= Given data =
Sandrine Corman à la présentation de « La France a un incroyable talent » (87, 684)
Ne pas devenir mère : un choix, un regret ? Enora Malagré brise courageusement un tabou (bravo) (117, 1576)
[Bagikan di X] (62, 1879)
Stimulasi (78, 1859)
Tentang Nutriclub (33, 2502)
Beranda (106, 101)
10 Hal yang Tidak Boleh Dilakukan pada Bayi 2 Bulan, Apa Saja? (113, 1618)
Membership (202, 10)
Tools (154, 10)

= What is being asked =
An exact copy of all the entries is the required answer.

= Response =
Sandrine Corman à la présentation de « La France a un incroyable talent » (87, 684)
Ne pas devenir mère : un choix, un regret ? Enora Malagré brise courageusement un tabou (bravo) (117, 1576)
[Bagikan di X] (62, 1879)
Stimulasi (78, 1859)
Tentang Nutriclub (33, 2502)
Beranda (106, 101)
10 Hal yang Tidak Boleh Dilakukan pada Bayi 2 Bulan, Apa Saja? (113, 1618)
Membership (202, 10)
Tools (154, 10)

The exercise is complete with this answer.